René Goscinny (París, 1926 – 1977) fue un condecorado guionista de historietas, tiras cómicas y cine de animación que siempre será recordado por sus famosos personajes de Astérix y Obélix, Lucky Luke o El pequeño Nicolás, entre otros. Durante la mayor parte de su vida profesional trabajó codo con codo con el ilustrador y también guionista Albert Uderzo (Marne, 1927 – 2020). Astérix y Cleopatra fue publicada por primera vez en 1963, por entregas, en la revista Pilote, y como álbum independiente en 1965. Se trata de una de las historias más famosas de Goscinny y Uderzo, seguramente porque fue adaptada en dos ocasiones a la gran pantalla (como film de animación en 1968 y como película de acción en 2002); aunque, también, por el encanto de sus escenas, el carisma de sus protagonistas y su magnífico guion original.

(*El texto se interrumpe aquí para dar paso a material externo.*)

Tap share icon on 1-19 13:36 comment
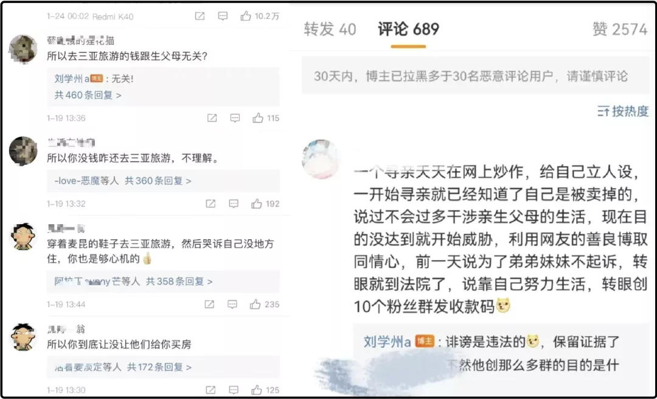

Las historietas de Astérix y Obélix siempre son un placer para lectores de cualquier edad, pero algunas de sus aventuras son más icónicas que otras, como es el caso de Astérix y Cleopatra. El secreto de la fórmula reside en el magnífico guion de sus autores, que saben presentar con inteligencia y un sentido del humor socarrón y paródico, una historia ambientada en un Antiguo Egipto que está a punto de pasar a manos romanas. Detalles históricos como la importancia de las construcciones faraónicas, un crucero por el Nilo, el comercio de la época y la piratería, las pirámides, los obeliscos, Luxor, etc. dotan a la narración y al dibujo de un contexto cultural perfecto para los más jóvenes y, de marco satírico (atención a la parodia de Cleopatra porque es genial), para los más mayores. El Egipto Antiguo no es solo decorado o excusa en este cómic sino que está bien documentado y forma parte del guion, incluso de forma educativa para los menores. A mí me ha encantado volver a sus páginas por su conmovedor sentido del humor, por la calidad de sus textos y por la nostalgia de unos personajes que no han perdido ni un ápice de su carisma.

Lector, la única pega de volver a estas páginas es la nostalgia.